** start of Source excerpt **

Chinese entertainment on cruise ships a clear indication of the importance of ‘best-agers’ in the outbound tourism market
Having launched earlier this year as the first cruise ship to be specifically-built for the Chinese market and its customers’ specific needs, the Norwegian Joy has introduced a winter programme of traditional Chinese entertainment as a means of specifically targeting more senior travellers from China.
Reflecting the growing importance of this market in Chinese tourism, this winter will see Norwegian Cruise Line (NCL) sell travel packages based around three distinct themes: Pingtan Musical Cruises, and Dancing Group Cruises and Shaoxing Opera Cruises.
With the 30 to 49 year-old age group accounting in 2016 for less than 50% of Chinese border crossings for the first time, the rise of cruise tourism from China shows the prevalence of increasingly- diverged age demographics in current outbound market trends.
Cruise travel, notably, has grown exponentially in recent years in the Chinese outbound travel market and, being regarded as relatively safe and predictable as well as being ready to provide Chinese-appropriate services to passengers, is well-suited to ‘6plus1’ groups, consisting of four grandparents, two parents and one child.
With the Norwegian Joy already offering numerous services suited to Chinese tastes of various generations – including luxury shopping activities and virtual reality games, as well as providing connected staterooms specially devised for extended Chinese families – the use of traditional entertainment aimed predominantly at older travellers as a means of promoting high-end cruise packages is a clear indication of the pulling power this demographic group.
Typically-speaking, a Chinese family group that might book a Norwegian Joy cruise package would consist of a wealthier couple paying to take their older parents on an overseas trip (often for the first time) in a comfortable, secure and luxurious environment as a means of ‘repaying’ them for having too little free time to properly care for them – as is expected in Chinese society. Furthermore, bringing their child along provides it with the opportunity to see the world as an educational experience.

** end of Source excerpt **

**Written tasks:**
(a) In the cruise article, what three themes are the Norwegian Cruise Line travel packages built around this winter?
(b) Please rewrite everything in the cruise article from "Cruise travel, notably, has" down to "and one child.", swapping "passengers" for "travelers".
The rows after this point come from a separate source.

** start of Dataset **

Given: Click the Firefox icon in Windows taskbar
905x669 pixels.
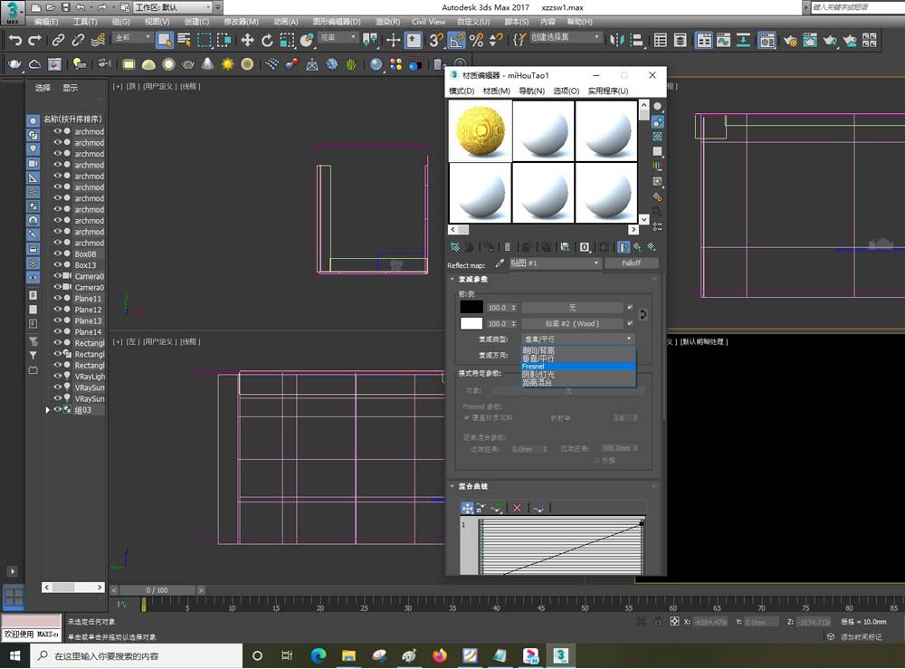Looking at the screenshot, I should tap(440, 655).
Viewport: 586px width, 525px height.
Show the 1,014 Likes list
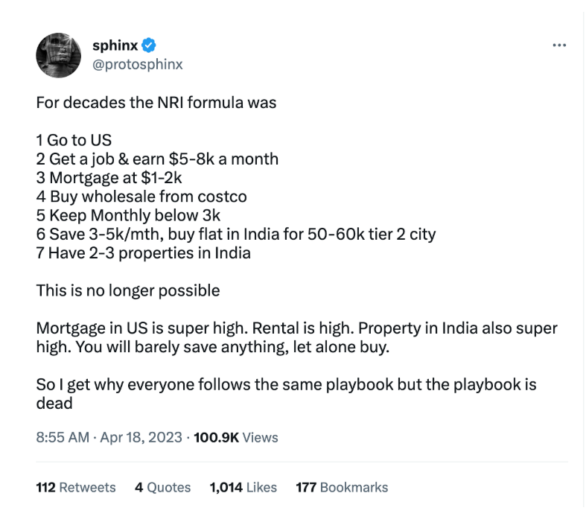[x=243, y=488]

** end of Dataset **

**Solved problems:**
(a) Pingtan Musical Cruises, Dancing Group Cruises and Shaoxing Opera Cruises.

(b)
Cruise travel, notably, has grown exponentially in recent years in the Chinese outbound travel market and, being regarded as relatively safe and predictable as well as being ready to provide Chinese-appropriate services to travelers, is well-suited to ‘6plus1’ groups, consisting of four grandparents, two parents and one child.